采用重叠PCR方法在麦芽糖α-淀粉酶编码基因5’端添加地衣芽孢杆菌α-淀粉酶基因信号肽编码区,获得重组基因BlMa。重组基因与芽孢杆菌表达载体pHY-P43连接后直接转化枯草芽孢杆菌,获得重组质粒pHY-P43-BlMa。枯草芽孢杆菌淀粉酶基因缺陷株1A717被用作BlMa基因表达宿主菌,重组菌命名为Bacillus subtilis/pHY-P43-BlMa。酶活检测和SDS-PAGE电泳均显示,B.subtilis/pHY-P43-BlMa表达的重组麦芽糖淀粉酶(BlMa)全部分泌到培养液中。HPLC检测表明,BlMa催化可溶性淀粉水解产物主要为麦芽糖。对B.subtilis/pHY-P43-BlMa摇瓶发酵条件进行优化。获得优化发酵培养基配方:10%玉米淀粉,2.5%药媒,0.3%(NH4)2SO4,0.03%CaCl2,0.1%NaH2PO4,在优化条件下重组菌发酵酶活为5.9 U/mL。

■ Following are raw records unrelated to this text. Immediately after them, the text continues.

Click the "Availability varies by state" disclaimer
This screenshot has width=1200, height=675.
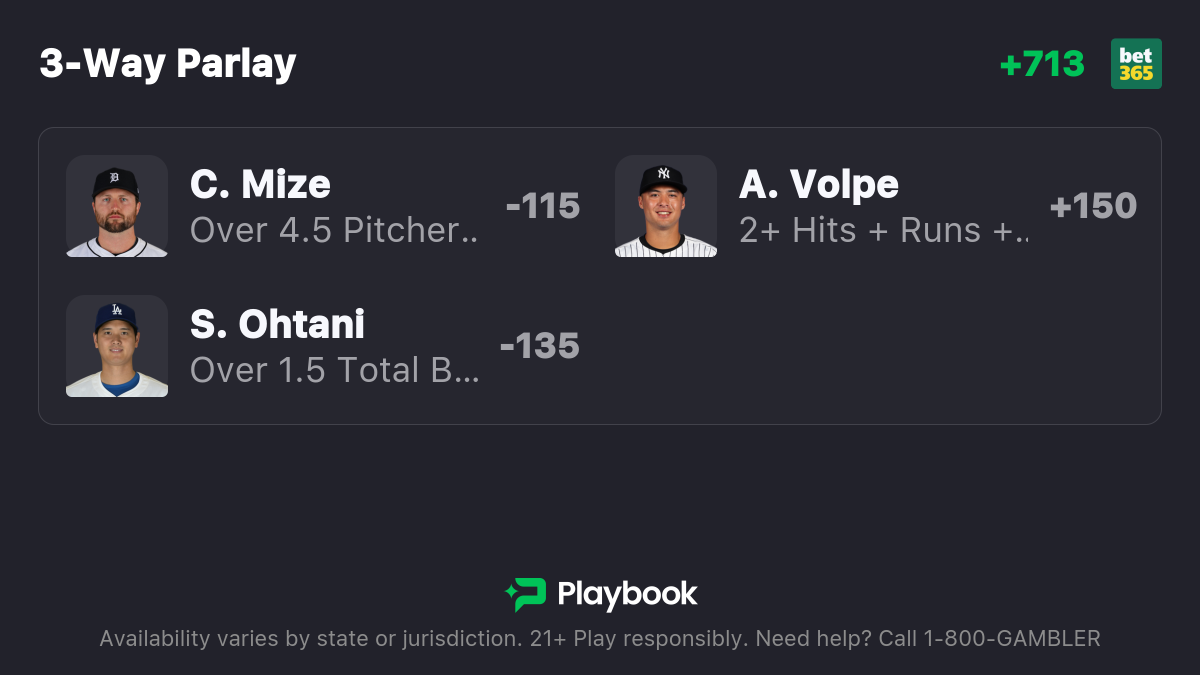point(308,639)
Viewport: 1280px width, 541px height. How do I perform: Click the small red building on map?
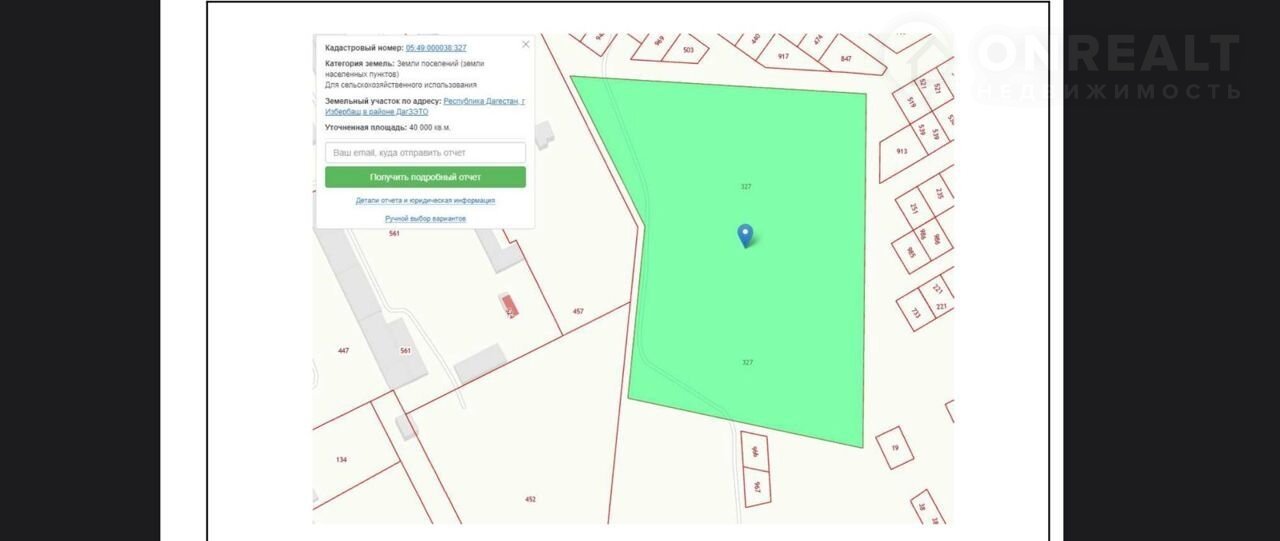(x=510, y=306)
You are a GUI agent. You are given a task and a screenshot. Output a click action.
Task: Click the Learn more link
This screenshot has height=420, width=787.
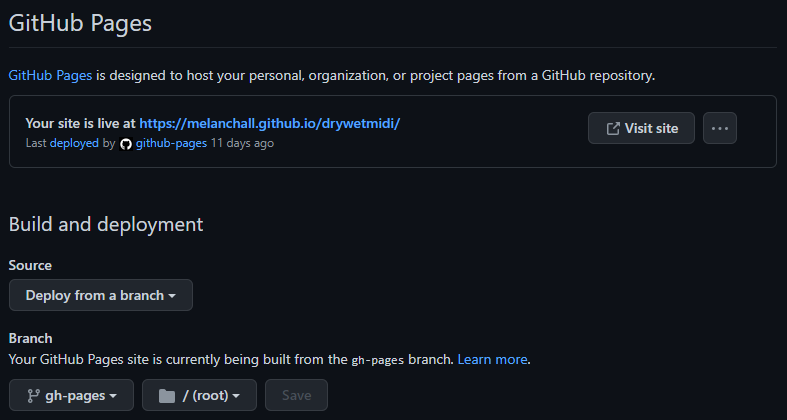492,359
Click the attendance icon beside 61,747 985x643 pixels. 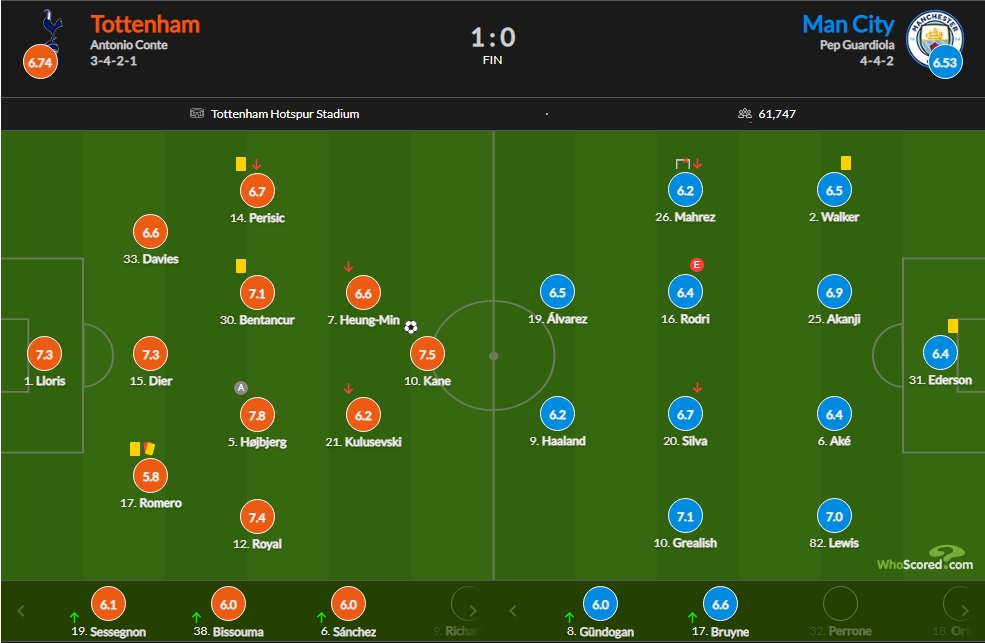pyautogui.click(x=744, y=114)
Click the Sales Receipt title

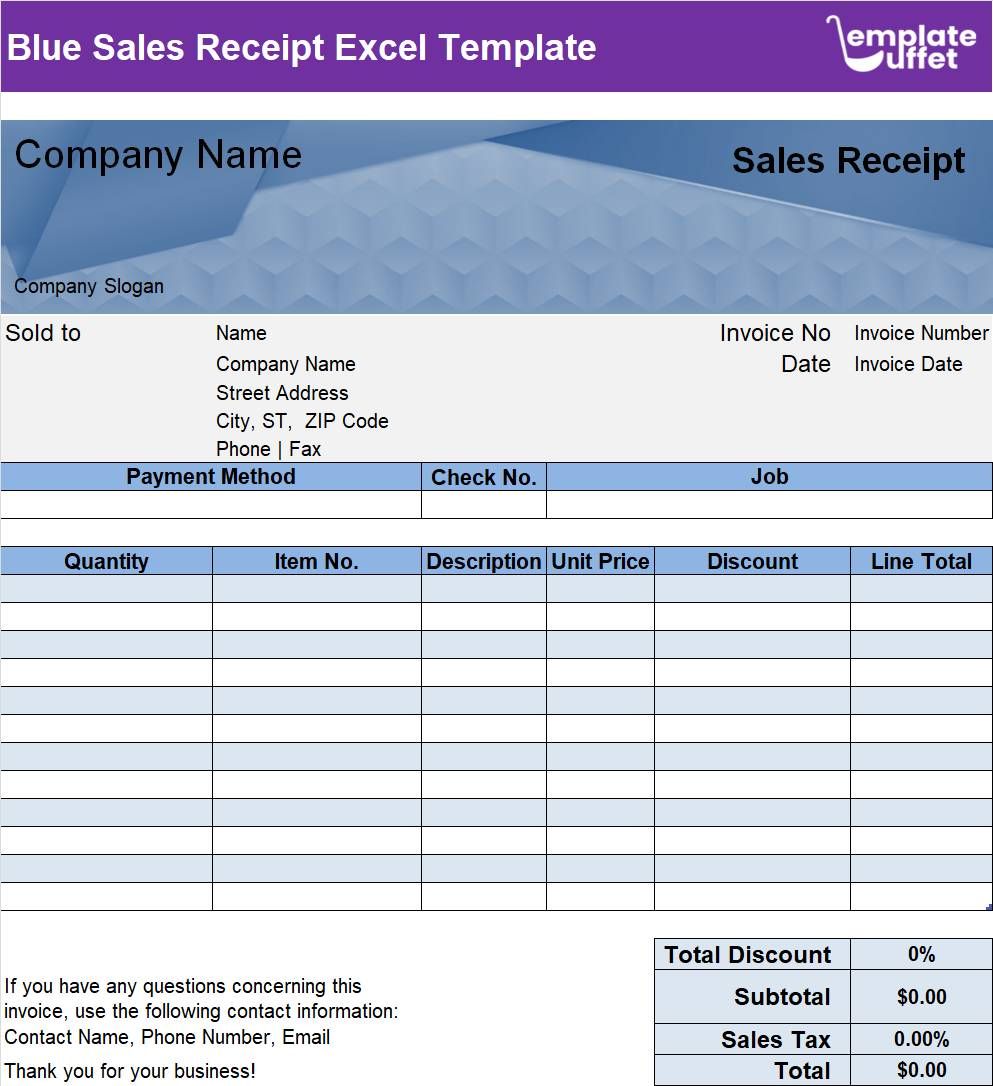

The gene encoding maltogenic amylase was fused with signal peptide gene encoding amylase of Bacillus licheniformis by overlapping PCR.The fused gene(BlMa) was ligated with an expression vector of Bacillus,pHY-P43.B1Ma transforms Bacillus subtilis directly and results in the recombinant plasmid pHY-P43-BlMa.Bacillus subtilis 1A717 which is deficient in amylase was selected as expression host.The recombinant strain was designated as Bacillus subtilis / pHY-P43-BlMa.Enzyme activity assay and SDS-PAGE showed that recombinant maltogenic amylase of B.licheniformis(BlMa enzyme)expressed by B.subtilis / pHY-P43-BlMa was secreted into medium.High Performance Liquid Chromatography(HPLC) identified that major hydrolysate of starch catalyzed by BlMa enzyme was maltose.Culture condition of Bacillus subtilis / pHY-P43-BlMa in flask scale was optimized for production of BlMa enzyme,the optimized medium was: 10 % corn starch,2.5 % cotton seed protein,0.3 %(NH4)2SO4,0.03 % CaCl2 and 0.1 % NaH2PO4.The maximum enzyme activity under optimized condition reached 5.9 U/mL.